The EricMH Information Argument and Simulation

Okay, I believe you. I was honestly confused, so once again, I’m sorry about that detour. You really do have a legitimate PhD, studying under one of the leading lights in the ID movement. What you are putting forward here deserves serious attention. I’m glad we have clarified this.

The EricMH Information Argument

I pressed you to define your terms and produce a simulation because this statement is not remotely specified enough to understand and analyze.

Nonetheless, how this is formulated, your entire argument depends on this equation: I(X:Y) \geq I(E(X):Y). If this is true, we still have work to do to see if it is relevant to evolution or not. However, if it is false, we are done. There is no further reason to engage in this argument. It has been falsified. Whether or not its true depends on exaclty what you mean by these poorly defined terms.

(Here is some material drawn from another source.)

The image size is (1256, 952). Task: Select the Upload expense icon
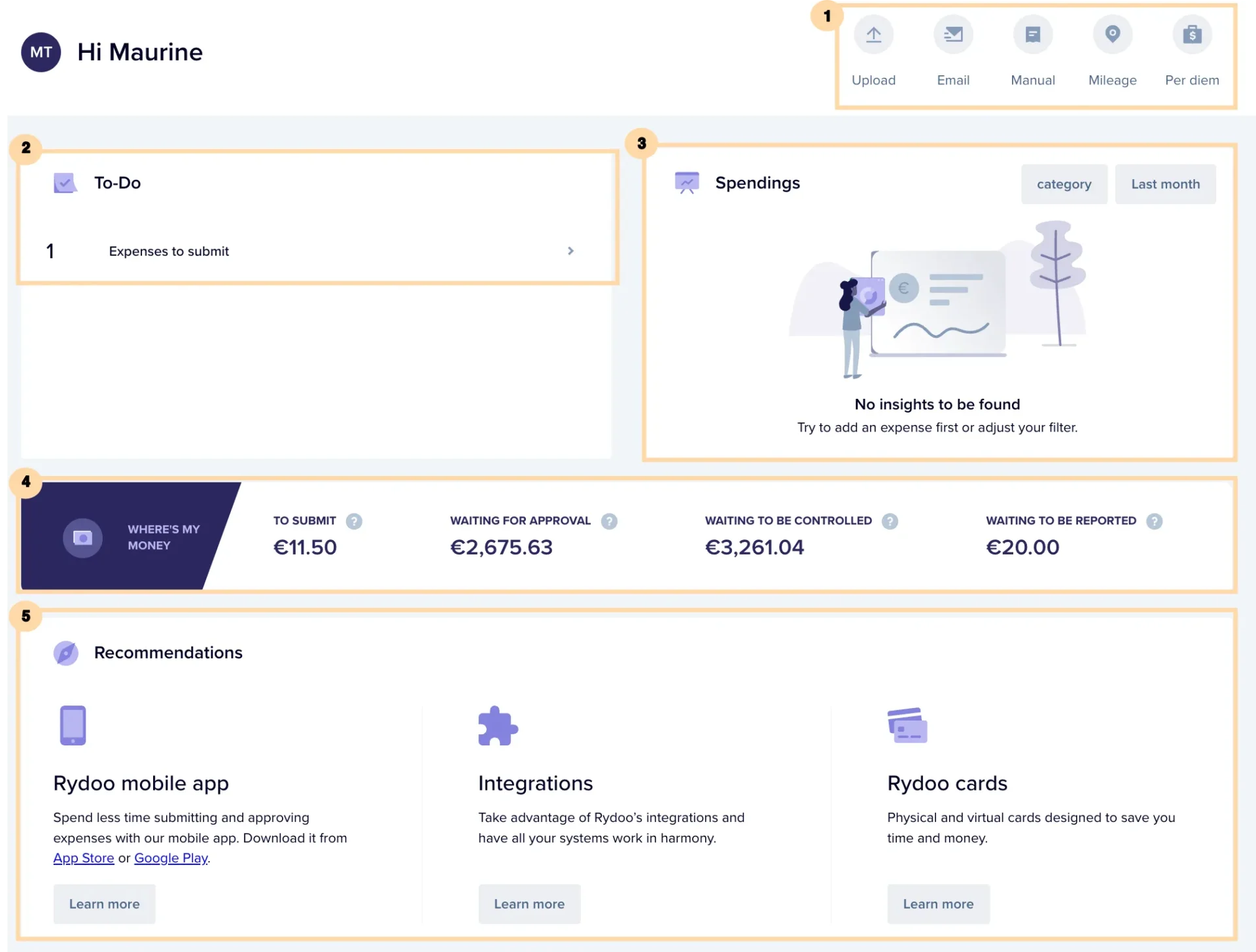coord(873,35)
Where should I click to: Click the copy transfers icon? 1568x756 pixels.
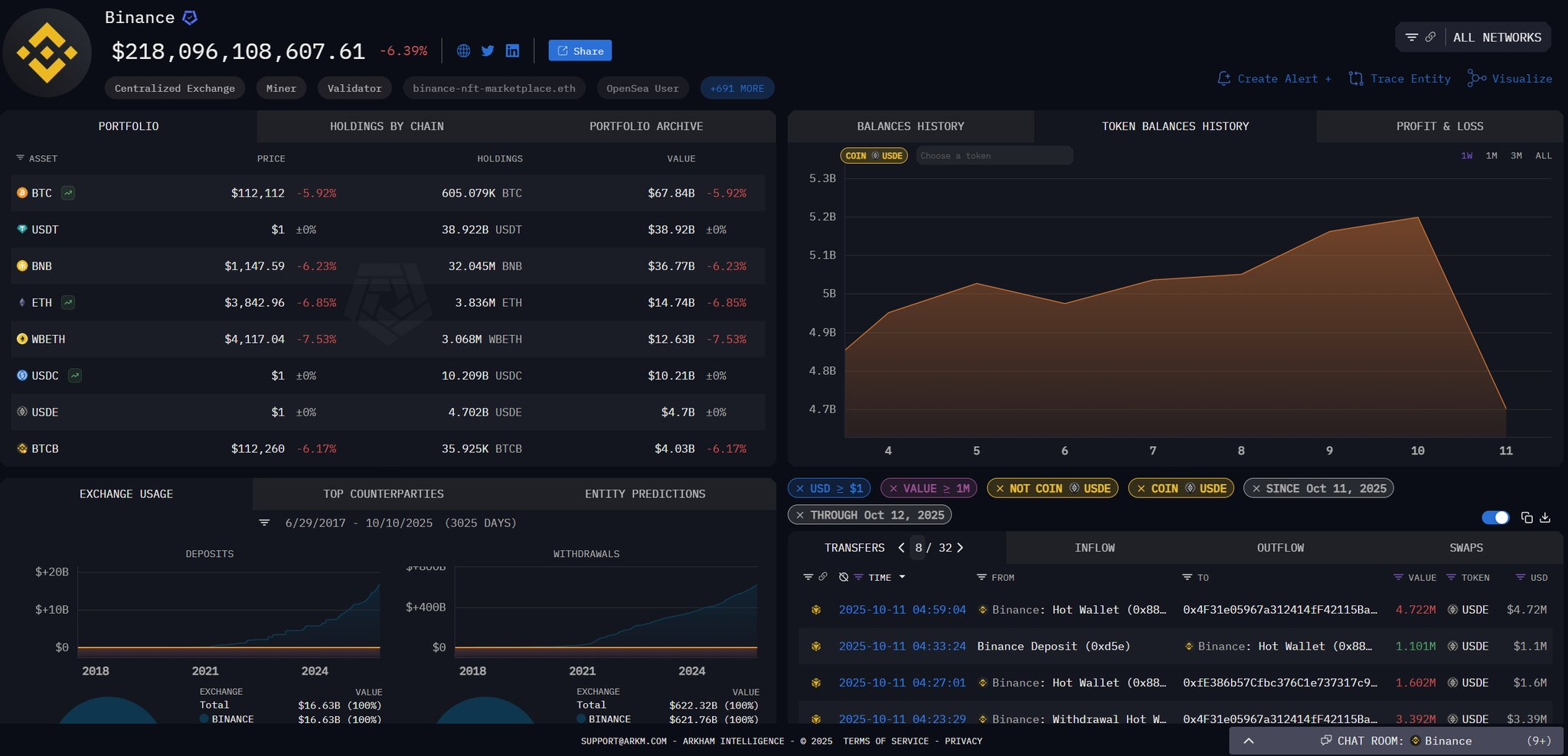pos(1527,518)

Perhaps you were abbreviating a well considered argument, and would stand and deliver. Or perhaps not. I cannot tell from that paragraph. I interpolated some of your meaning, guessing what you meant, and antipicpated…

The reason I needed a simulation is to just get a basic idea of what you were even talking about. It is not clear, from how you write, what it is you mean. That is why I asked you a battery of questions.

The Simulation

You did not really answer my questions. What you did was far more surprising. Your simulation actually falsified your own equation. This at least makes clear what you were thinking. It also shows your equation is wrong in that you have not articulated or understood its limits. If you had, you would never have written the simulation this way.

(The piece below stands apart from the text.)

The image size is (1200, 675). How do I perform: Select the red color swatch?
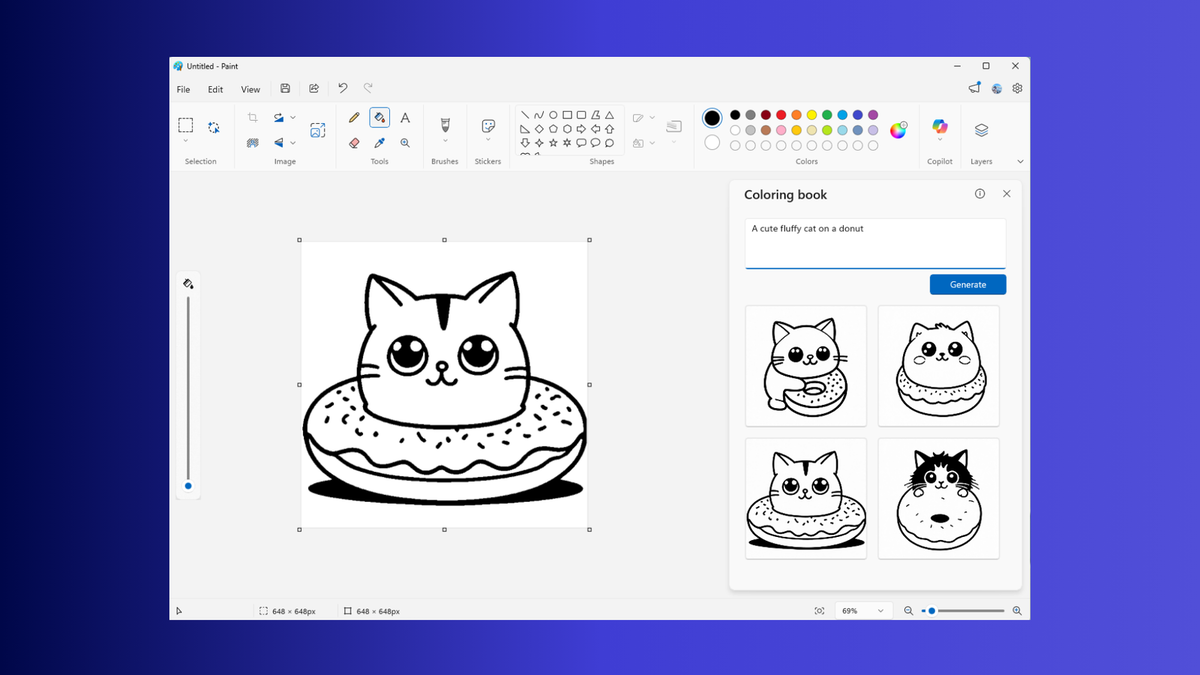tap(780, 114)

So took your code and modified it to run 1000 times, and report how often the main experiment, and the control did or did not violate your equation. This is a test of (1) the equation itself and (2) your understanding of the equation. https://repl.it/repls/DarkorangeSomberCopycat

Here are the results from one run:

main experiment equation holds 512 out of 1000 trials
control experiment equation holds 700 out of 1000 trials

First off, you have the main experiment, which is supposed follow your equation. In this, you pick an X and Y, using a particular E. Then you compute I(E(X):Y). You test to see if this is greater or less than I(X:Y). Here is the thing, ~50% of the time it is greater, and ~50% of the time it is less than. That is exactly what we expect for your choice of E, X, and Y. That is the definition of falsifying your primary equation.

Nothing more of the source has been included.